■ **Directive**
From the notes below on the Sophia library for Erlang, return the stretch from "Cursors are not" through "multiple processes simultaneously.", word for word.

::: Excerpt to read

Sophia database on github: https://github.com/pmwkaa/sophia Sophia home page: sophia.systems
The library is loosely based on eleveldb.
The library uses experimental dirty NIF feature from the latest Erlang. In order to build it and
use it you need to have recent Erlang distribution compiled with the --enable-dirty-schedulers
configuration flag. It is likely possible to use these nifs with standard schedulers too, as the Sophia
in most cases should be quite fast. To do this, edit the esphi.c
file and remove all references to
ERL_NIF_DIRTY_JOB_IO_BOUND.
The library should be thread-safe. Pay attention: at the moment the *_close()
functions won't
delete or dispose pointers in any way, they just would set a flag which prevents the object from
being used any more (this behaviour is going to be changed in future versions). All destructors are
called only when Erlang garbage collects references to the allocated structures, which contain disposable
pointers. So in order to avoid memory leaks ensure that the garbage collector can actually collect old
references, just like with binaries. It is better to use short-lived processes for cursors and transactions,
which are usually created and destroyed very often.
Cursors are not thread safe. Iterating over cursors from multiple erlang processes simultaneously won't crash
the VM but you will get stop
errors instead of data. Also be careful with transactions, don't commit/rollback
the same transaction from multiple processes simultaneously.

::::::
::: Supplied material

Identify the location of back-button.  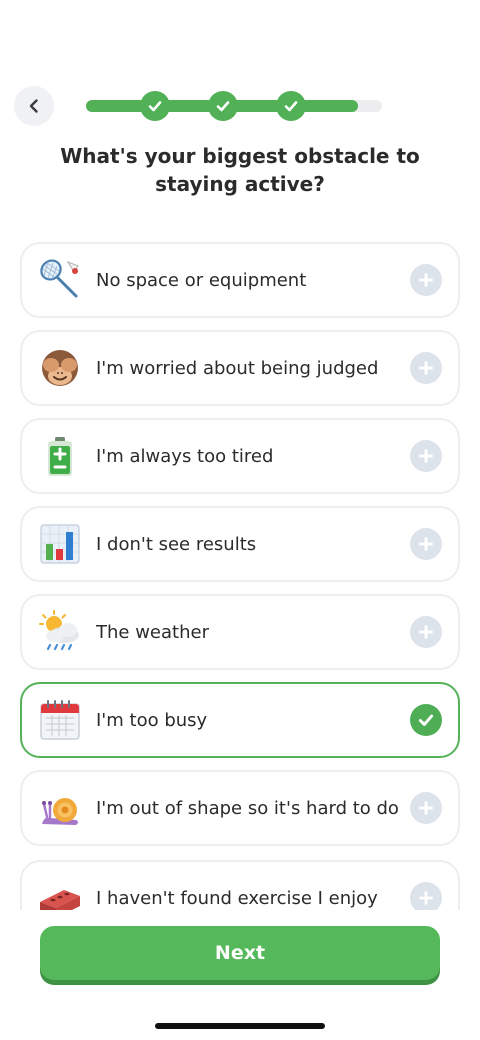
(34, 106).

::::::

■ **Expected output**
Cursors are not thread safe. Iterating over cursors from multiple erlang processes simultaneously won't crash
the VM but you will get stop
errors instead of data. Also be careful with transactions, don't commit/rollback
the same transaction from multiple processes simultaneously.